Dataset records below:

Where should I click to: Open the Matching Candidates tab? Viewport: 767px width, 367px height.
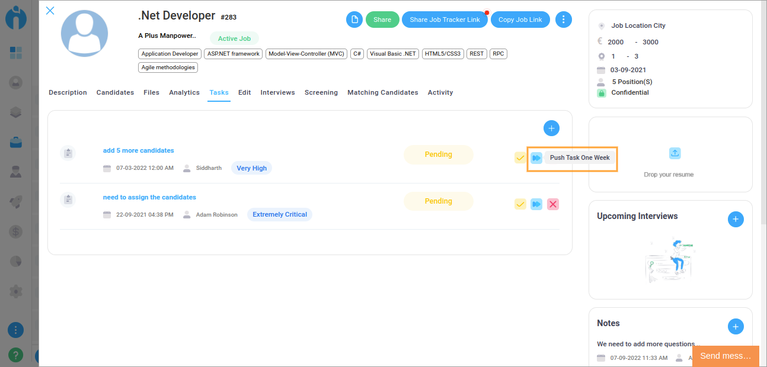382,92
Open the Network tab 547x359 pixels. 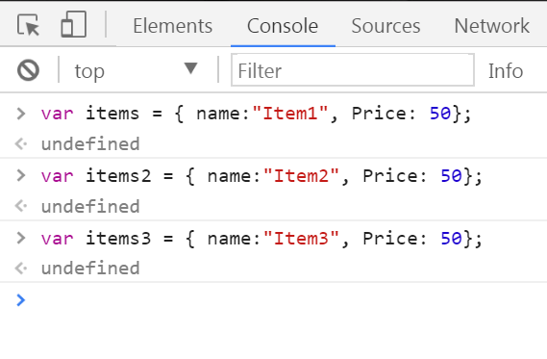pos(492,25)
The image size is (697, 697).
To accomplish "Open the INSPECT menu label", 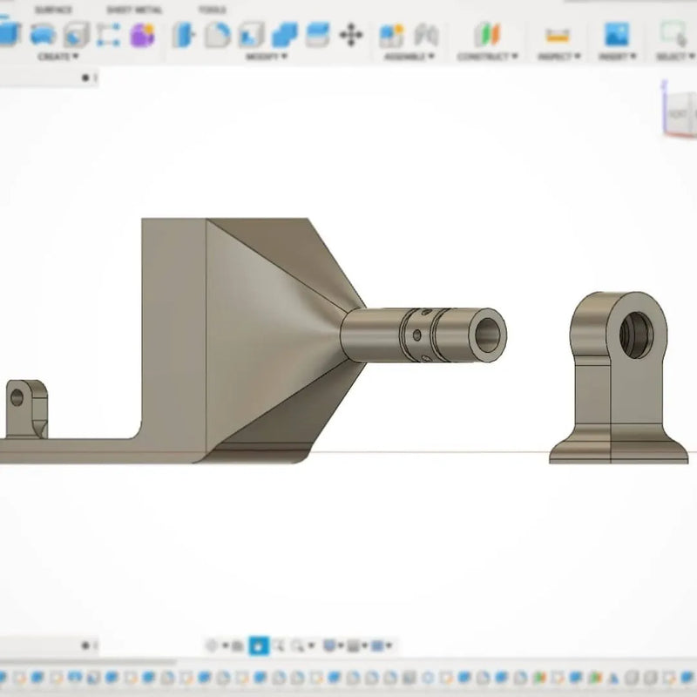I will pos(557,57).
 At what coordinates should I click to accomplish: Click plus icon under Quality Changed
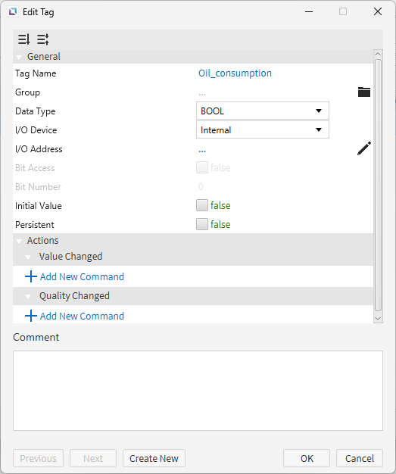click(x=31, y=316)
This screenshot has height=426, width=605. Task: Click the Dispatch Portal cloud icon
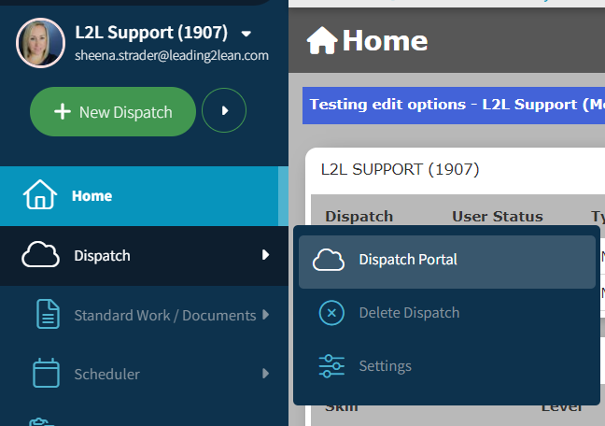coord(331,260)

End of Dataset records.

What to do
Nothing but the lines from the line containing "At what coordinates" through the last line of the material may be output, and they must be copied exactly, without pictures.

The completed task
 At what coordinates should I click to accomplish: Click plus icon under Quality Changed
click(x=31, y=316)
This screenshot has height=426, width=605. Task: Click the Dispatch Portal cloud icon
coord(331,260)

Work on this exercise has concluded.